"Dünün mağdurları bugünün zenginleri"

MHP Genel Başkanı Devlet Bahçeli, ''Yüzleri kızarmadan milletin yanında oldukları yalanlarını söyleyenler, artık itibarlarını ve inandırıcılıklarını iyice yitirmişlerdir. Dünün mağdurları, yolsuzluklarla bugünün zenginleri olmuştur'' dedi.

cumhuriyet.com.tr

Bahçeli, Atatürk Kongre ve Kültür Merkezi'nde partisinin İl Kadın Kolları tarafından düzenlenen ''Bu Seçime Hanım Eli Değecek'' konulu toplantıda, siyasetin, çatışma eksenine hapsedilmesi, kamplaşmayı, ayrışmayı, kavgayı, besleyen, tetikleyen ve hatta önceliğini alan bir yapıya bürünmesi durumunda, çok tehlikeli durumla karşılaşmanın kaçınılmaz olacağını söyledi.

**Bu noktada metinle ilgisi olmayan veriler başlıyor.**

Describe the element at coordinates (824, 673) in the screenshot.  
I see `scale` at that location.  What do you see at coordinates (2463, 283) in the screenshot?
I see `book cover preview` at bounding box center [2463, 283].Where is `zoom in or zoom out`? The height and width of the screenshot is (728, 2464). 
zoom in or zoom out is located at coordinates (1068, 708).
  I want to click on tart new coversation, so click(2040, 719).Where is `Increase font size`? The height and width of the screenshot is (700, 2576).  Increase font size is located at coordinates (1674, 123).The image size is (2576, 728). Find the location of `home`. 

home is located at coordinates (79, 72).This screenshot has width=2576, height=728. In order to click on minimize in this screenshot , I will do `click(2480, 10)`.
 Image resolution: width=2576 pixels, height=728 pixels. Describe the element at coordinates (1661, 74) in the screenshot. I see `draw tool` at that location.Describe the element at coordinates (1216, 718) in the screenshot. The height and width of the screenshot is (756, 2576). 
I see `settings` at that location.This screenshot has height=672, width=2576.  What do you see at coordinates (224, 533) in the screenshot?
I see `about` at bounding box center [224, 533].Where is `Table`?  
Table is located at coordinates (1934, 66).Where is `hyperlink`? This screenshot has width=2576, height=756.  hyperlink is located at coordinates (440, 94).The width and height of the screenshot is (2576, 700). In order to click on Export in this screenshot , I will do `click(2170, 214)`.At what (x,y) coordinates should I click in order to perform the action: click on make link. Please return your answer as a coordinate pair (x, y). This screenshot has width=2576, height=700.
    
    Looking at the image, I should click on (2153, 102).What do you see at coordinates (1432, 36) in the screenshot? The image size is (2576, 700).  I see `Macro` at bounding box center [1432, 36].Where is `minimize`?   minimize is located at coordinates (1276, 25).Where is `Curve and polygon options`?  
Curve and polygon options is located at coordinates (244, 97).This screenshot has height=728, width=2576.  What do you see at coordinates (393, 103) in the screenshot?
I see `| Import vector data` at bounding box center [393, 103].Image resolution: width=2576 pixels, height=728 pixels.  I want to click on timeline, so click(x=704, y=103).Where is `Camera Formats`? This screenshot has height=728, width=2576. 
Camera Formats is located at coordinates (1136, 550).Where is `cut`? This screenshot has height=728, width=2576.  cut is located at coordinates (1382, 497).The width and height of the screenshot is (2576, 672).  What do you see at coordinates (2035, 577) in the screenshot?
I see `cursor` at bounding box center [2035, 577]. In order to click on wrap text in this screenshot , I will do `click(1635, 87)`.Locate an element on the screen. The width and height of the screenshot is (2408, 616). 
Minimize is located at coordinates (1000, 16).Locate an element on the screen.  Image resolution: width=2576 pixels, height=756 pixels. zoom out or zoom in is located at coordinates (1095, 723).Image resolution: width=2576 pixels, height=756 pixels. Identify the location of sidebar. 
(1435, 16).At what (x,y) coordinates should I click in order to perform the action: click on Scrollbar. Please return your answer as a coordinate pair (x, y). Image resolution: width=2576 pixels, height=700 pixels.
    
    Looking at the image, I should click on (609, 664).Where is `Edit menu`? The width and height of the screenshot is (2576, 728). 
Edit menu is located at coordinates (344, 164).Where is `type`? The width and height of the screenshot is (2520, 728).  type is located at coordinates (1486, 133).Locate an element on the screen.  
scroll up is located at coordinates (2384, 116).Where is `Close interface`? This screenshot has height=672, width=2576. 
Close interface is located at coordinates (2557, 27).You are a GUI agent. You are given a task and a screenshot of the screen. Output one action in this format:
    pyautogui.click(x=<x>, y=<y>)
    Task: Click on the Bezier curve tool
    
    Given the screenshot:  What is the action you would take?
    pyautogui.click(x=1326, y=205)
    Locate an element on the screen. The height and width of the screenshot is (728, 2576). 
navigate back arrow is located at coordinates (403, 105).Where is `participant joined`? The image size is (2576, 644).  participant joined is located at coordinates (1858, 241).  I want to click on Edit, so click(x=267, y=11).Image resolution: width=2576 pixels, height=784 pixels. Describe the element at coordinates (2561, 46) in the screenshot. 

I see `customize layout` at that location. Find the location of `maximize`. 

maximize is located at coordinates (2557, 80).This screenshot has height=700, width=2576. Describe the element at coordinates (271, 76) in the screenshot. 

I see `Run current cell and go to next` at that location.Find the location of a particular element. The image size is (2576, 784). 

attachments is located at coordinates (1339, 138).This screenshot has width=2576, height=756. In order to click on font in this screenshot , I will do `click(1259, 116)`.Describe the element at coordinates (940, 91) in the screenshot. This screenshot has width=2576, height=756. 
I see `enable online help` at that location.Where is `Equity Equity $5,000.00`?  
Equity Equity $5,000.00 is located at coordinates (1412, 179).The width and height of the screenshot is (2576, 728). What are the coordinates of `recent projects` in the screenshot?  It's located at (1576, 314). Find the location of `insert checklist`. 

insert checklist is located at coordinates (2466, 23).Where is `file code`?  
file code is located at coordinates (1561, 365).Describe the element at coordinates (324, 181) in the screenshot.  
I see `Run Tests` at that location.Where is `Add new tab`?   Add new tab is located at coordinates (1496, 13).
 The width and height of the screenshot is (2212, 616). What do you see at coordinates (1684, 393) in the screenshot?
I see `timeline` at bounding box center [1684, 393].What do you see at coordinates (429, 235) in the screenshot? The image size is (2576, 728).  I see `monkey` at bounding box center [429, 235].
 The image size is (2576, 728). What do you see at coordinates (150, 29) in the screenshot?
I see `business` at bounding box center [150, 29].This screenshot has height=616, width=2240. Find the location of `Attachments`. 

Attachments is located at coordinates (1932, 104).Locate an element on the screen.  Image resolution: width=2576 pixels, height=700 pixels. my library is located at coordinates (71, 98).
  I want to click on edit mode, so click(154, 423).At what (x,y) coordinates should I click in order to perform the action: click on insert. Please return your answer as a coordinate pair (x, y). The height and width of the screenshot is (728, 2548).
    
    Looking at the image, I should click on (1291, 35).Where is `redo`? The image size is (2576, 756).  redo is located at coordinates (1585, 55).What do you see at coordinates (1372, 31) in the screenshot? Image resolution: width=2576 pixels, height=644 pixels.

Muhalefeti örselemeye çalışan, baskıyı artıran, önüne geleni tehdit eden, tahammülsüz, vicdansız bir siyasi yönetimin götüreceği yerin kaos, kargaşa, öfke ve sonunda da felaket olacağını belirten Bahçeli, şöyle konuştu:

''Türkiye, böyle bir yönetim altında can çekişiyor ve hırpalanıyor. Adalet duyguları, milli duygular derin yara almıştır. Farklılıklar övülmüş, birlik ruhu derin bir yara almıştır. Değişim istekleri dillendirilmiş, milli değerlerimiz rencide edilmiştir. 'İleri demokrasi' denilmiş, demokrasinin kötürüm kalması için her şey yapılmıştır. Daha fazla özgürlük yalanlarıyla aldatma ve kandırmada sınır tanınmamıştır. Üstünlerin hukukuna son verileceği söylenmiş, kişilerin hukuku kurumsallaştırılmıştır.''

Bahçeli, Türkiye'nin uçurumun kenarında ve raydan çıkmak üzere olduğunu ileri sürerek, şöyle devam etti:

''Türk milletinin asırları aşan milli kabullerine sırt çevirenler, devlet kaynaklarını hortumlayarak imtiyazlı olmaya çalışanlar, Türk'ü içine sindiremeyenler ve istismar etmedik bir değer bırakmayanlar, kol kola girerek geleceğimizi karartmaya çalışmaktadırlar. Yüzleri kızarmadan milletin yanında oldukları yalanlarını söyleyenler, artık itibarlarını ve inandırıcılıklarını iyice yitirmişlerdir. Dünün mağdurları, yolsuzluklarla bugünün zenginleri olmuştur. Milleti unutmuşlar kendi sefahatlerine ve rahatlarına odaklanmışlardır. Ülkemiz, ağır bir krize uğramış büyük sıkıntılarla karşılaşmış, darboğazlara düşmüş, siyasi sorumluluk mertebesinde bulunanlar ise bundan zerre kadar hicap duymamışlardır.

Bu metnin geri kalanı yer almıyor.